なお、上述したステップS300の制御と、このステップS400の制御とは、この図2のフローチャートで示すように、ステップS300、ステップS400の順序で実行してもよい。もしくは、ステップS300とステップS400とを同時にあるいは併行して実行してもよい。
図2のフローチャートの説明に戻り、ステップS500では、制振制御における制振トルクが算出される。具体的には、上記のステップS400で設定された制振トルクのゲインに応じて、この制振制御における制振トルクが設定される。例えば、予め設定されている基準の制振トルクに対して上記のステップS400で設定された制振トルクのゲインを乗算することにより、この制振制御における制振トルクが算出される。そして、その算出された制振トルクがモータ2によって出力される。このステップS500で、上記のように制振トルクが出力されると、このルーチンを一旦終了する。
なお、上記のステップS400およびステップS500で実行される制振制御は、上述した制御内容に限定されない。すなわち、車両Veの駆動系統に生じるねじり振動を抑制するための制御として、従来実施されている制振制御であってもよい。

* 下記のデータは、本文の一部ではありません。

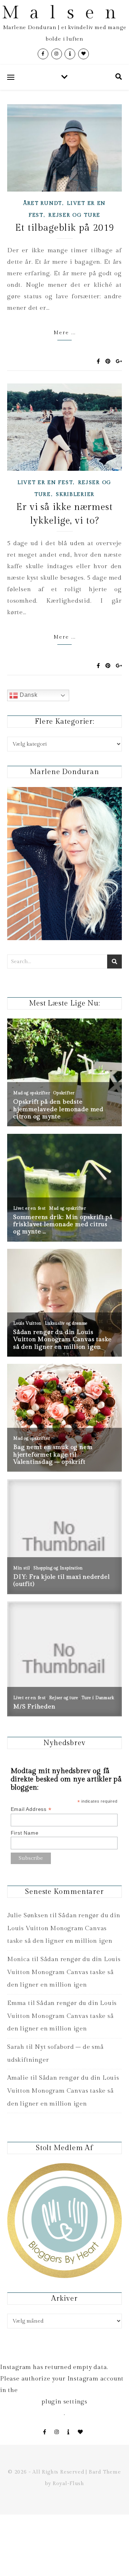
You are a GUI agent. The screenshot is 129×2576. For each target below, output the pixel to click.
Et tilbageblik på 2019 (64, 227)
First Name (25, 1833)
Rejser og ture (74, 215)
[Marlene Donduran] (64, 863)
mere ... (65, 333)
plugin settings (64, 2401)
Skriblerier (75, 494)
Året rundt (42, 203)
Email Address (31, 1809)
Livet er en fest (45, 483)
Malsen (64, 13)
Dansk (28, 695)
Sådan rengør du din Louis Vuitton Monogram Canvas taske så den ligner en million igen (63, 1928)
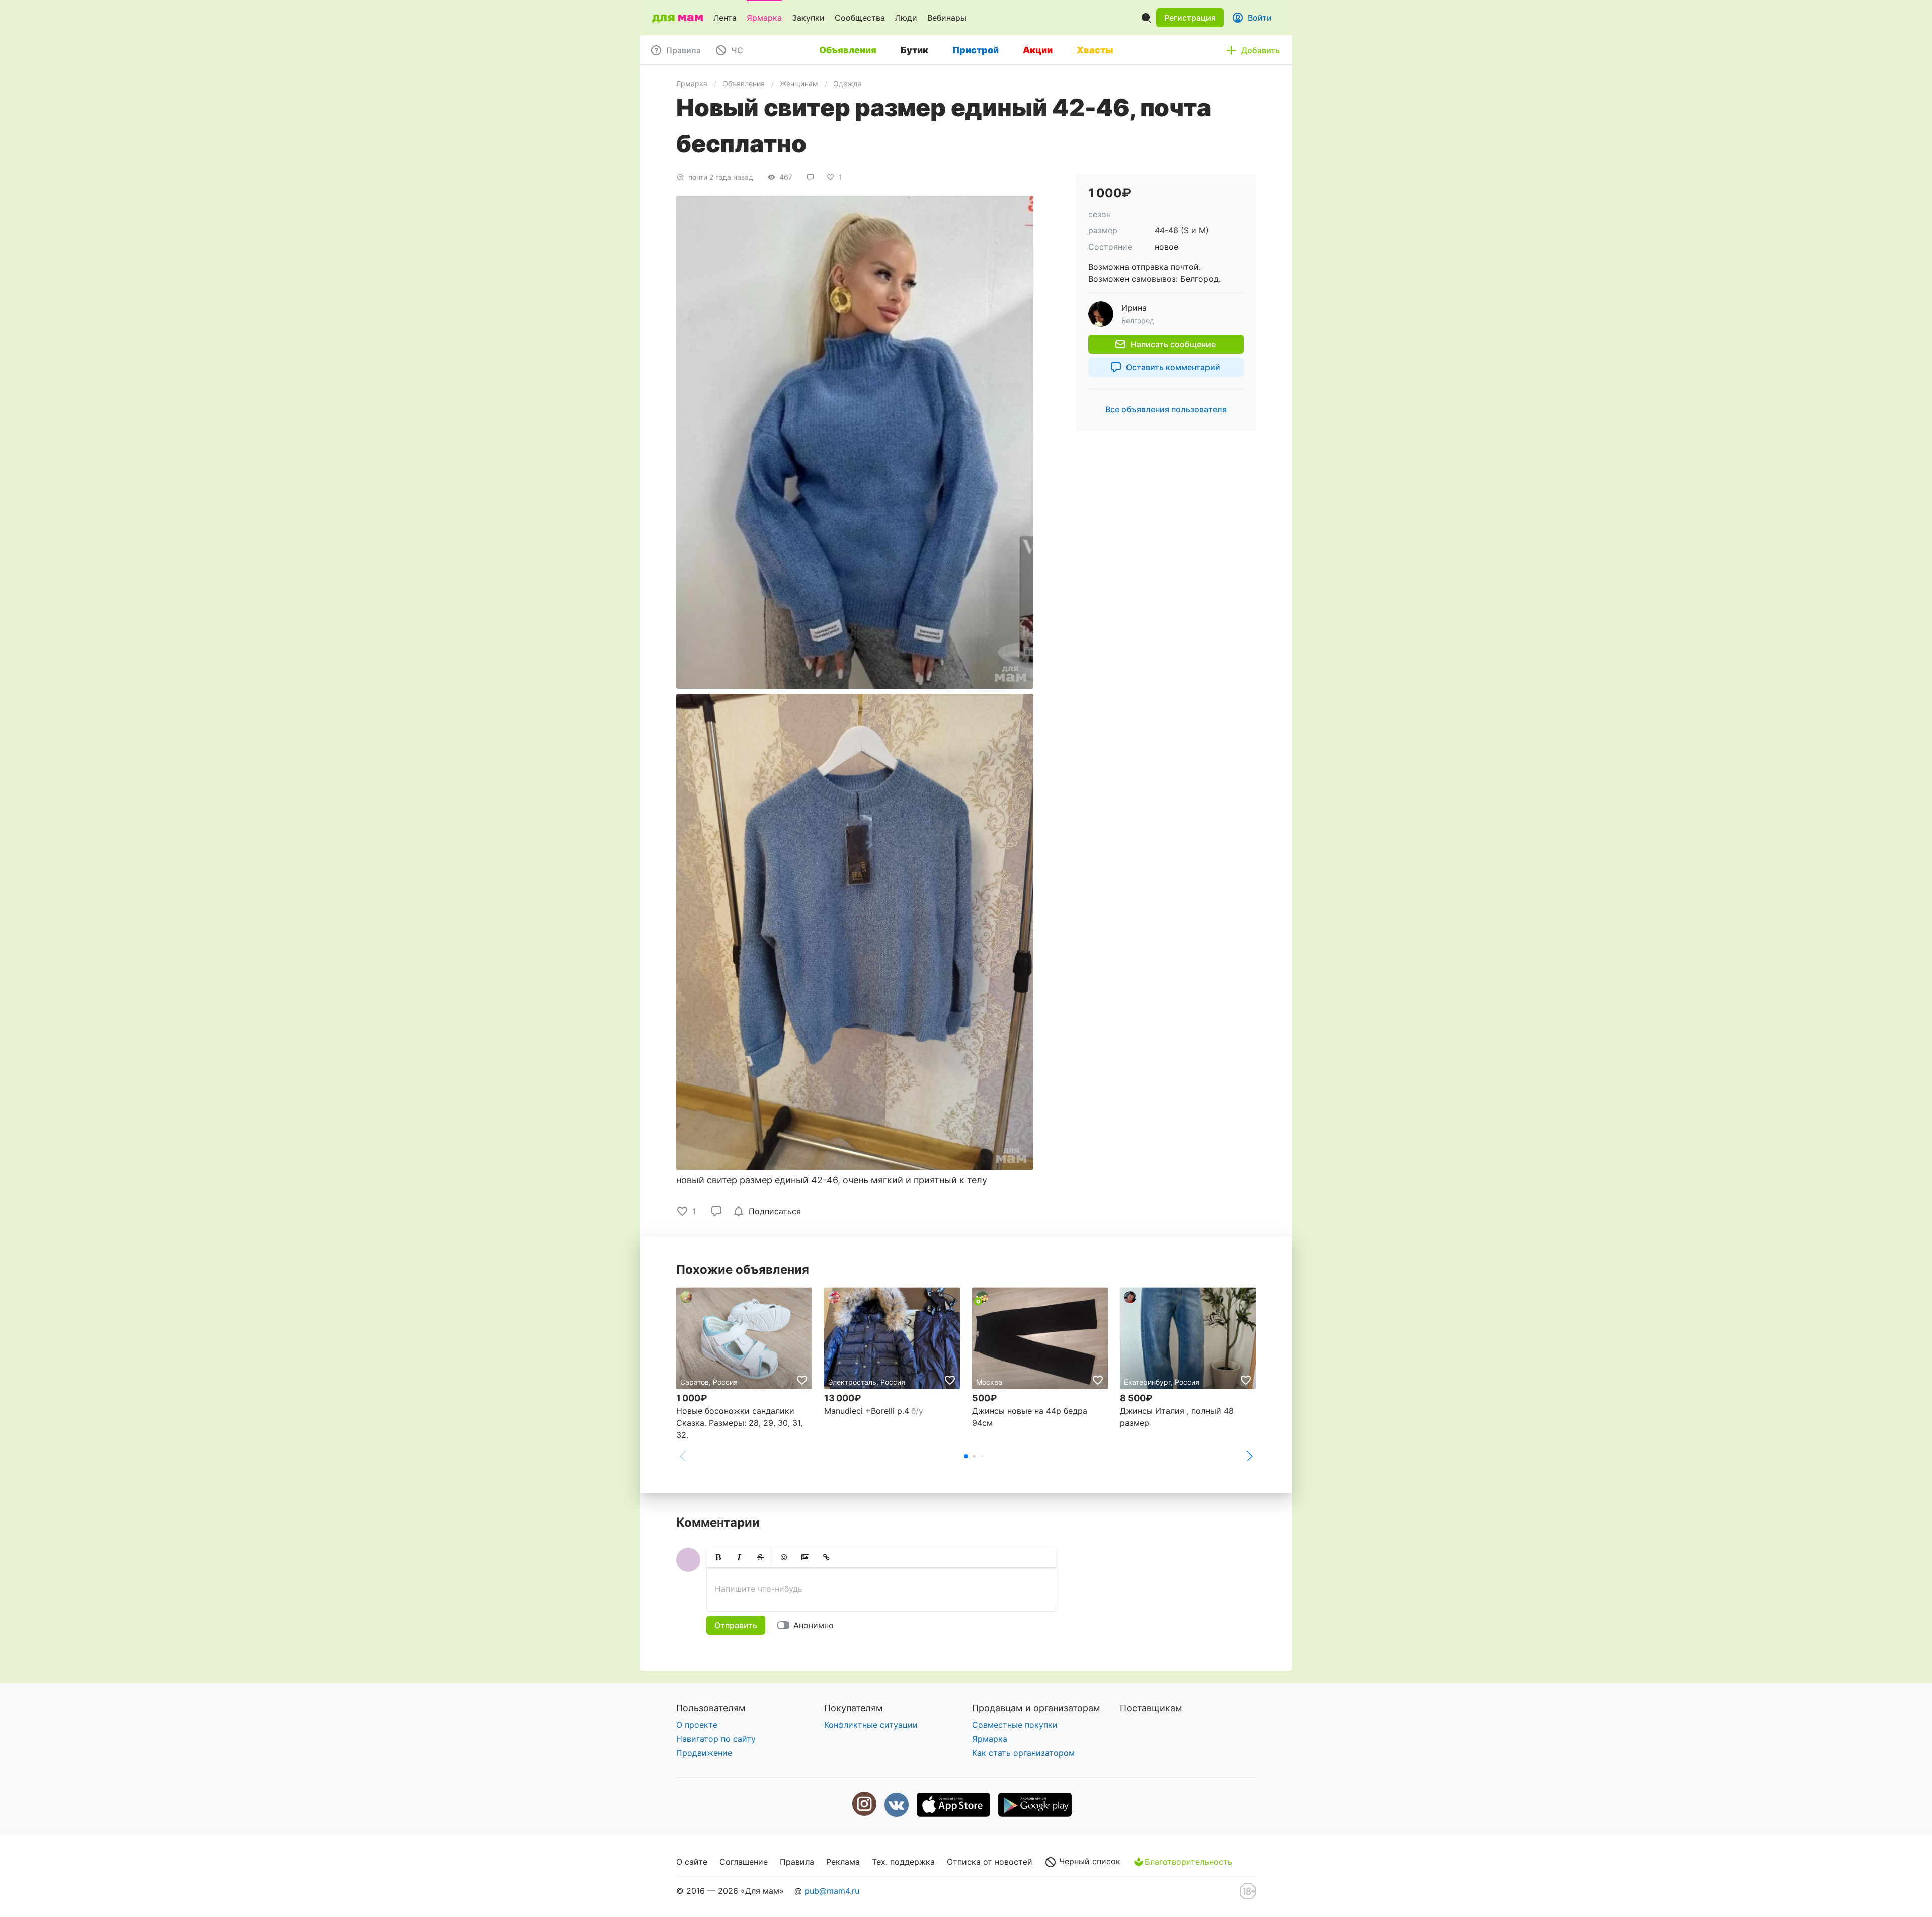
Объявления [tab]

上記のように、図2、図3、図4、図5の各フローチャートで示す制御を実行した場合の車両Veの挙動を、図6のタイムチャートに示してある。図6のタイムチャートにおいて、アクセル開度が増加し始める時刻t1以前は、車両Veは加速度(前後加速度)が0もしくはほぼ0の状態であって、例えば、ロードロードで巡航走行している状態、あるいは、アクセルOFFで惰性走行している状態である。時刻t1で、例えば、運転者によってアクセルペダルが踏み込まれることにより、アクセル開度が増大すると、この発明の実施形態における制御が開始される。そして、時刻t2で、駆動系ガタ操作制御における指令負トルクの出力に対応してモータトルクが負側に増大すると、車両Veの歯車伝動機構4が被駆動状態になる。すなわち、この時刻t2以前は、図7の(a)に示すように、歯車伝動機構4は、ガタの状態が定まらない不定状態になっている。それに対して、時刻t2でモータトルクが負側に増大することにより、図7の(b)に示すように、歯車伝動機構4は、駆動輪3側から伝達されるトルクによってモータ2が駆動される被駆動状態になる。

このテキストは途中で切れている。